A few examples: A player was playing twins, one of whom was rather... homicidal. I realized that one of my NPCs would very much want that twin on his team. So I spoke to the player privately between sessions, to see how he would feel and how his character might react to a proposition from the NPC. He was thrilled by the idea, offering several suggestions for how his character could work as a villain from within the party for a time before converting completely. His character ended up becoming a miniboss for heroic tier.
Another player ended up being the Bearer of the Holy MacGuffin for the plot - the character responsible for carrying the items that the villains wanted. I warned him (both in and out of game) that this made him a target for the villains, and that they would focus their attention on killing him. His response was "bring it on!"
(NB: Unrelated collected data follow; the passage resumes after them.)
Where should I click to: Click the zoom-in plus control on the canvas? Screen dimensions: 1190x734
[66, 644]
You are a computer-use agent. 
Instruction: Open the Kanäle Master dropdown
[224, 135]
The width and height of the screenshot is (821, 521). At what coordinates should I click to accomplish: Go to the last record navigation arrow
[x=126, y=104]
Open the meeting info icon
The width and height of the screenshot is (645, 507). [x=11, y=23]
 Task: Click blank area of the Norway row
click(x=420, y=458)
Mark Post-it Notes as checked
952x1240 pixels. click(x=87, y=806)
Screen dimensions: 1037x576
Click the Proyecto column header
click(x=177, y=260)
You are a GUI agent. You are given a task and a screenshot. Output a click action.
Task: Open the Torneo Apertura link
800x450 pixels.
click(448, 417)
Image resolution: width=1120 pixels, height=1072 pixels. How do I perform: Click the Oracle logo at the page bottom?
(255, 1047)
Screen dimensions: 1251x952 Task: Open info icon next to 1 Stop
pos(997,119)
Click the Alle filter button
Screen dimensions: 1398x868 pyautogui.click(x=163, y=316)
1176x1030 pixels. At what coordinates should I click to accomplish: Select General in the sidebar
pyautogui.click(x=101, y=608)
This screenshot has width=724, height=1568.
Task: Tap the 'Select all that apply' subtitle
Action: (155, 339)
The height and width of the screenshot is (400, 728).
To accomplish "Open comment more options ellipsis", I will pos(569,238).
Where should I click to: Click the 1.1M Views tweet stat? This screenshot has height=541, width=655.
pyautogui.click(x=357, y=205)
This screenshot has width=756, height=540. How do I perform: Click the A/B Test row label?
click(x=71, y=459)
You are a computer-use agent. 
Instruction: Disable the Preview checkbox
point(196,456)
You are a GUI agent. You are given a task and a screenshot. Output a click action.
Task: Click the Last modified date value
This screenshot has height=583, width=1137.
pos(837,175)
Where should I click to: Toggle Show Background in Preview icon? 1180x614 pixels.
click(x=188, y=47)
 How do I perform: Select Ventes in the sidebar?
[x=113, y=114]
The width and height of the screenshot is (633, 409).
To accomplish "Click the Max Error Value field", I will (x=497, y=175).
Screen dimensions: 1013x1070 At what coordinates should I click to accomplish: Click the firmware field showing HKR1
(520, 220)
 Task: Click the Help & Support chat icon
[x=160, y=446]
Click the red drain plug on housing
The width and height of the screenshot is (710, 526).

By talking to your player out of game about your plans, with as much or as little detail as you're comfortable with, you can gauge their reaction to your idea. If they're totally, completely opposed, you should probably change your plans, since your goal as a DM is to ensure the game is fun for all your players. However, my experience has been that, given enough information to feel that they're "in on it", players will generally treat such plans as a challenge to overcome or as a story component to expand upon and play with.
Players like to have choices, and like to feel that they can influence the plot and change their own destiny. Offer them this opportunity, and they will rarely be upset.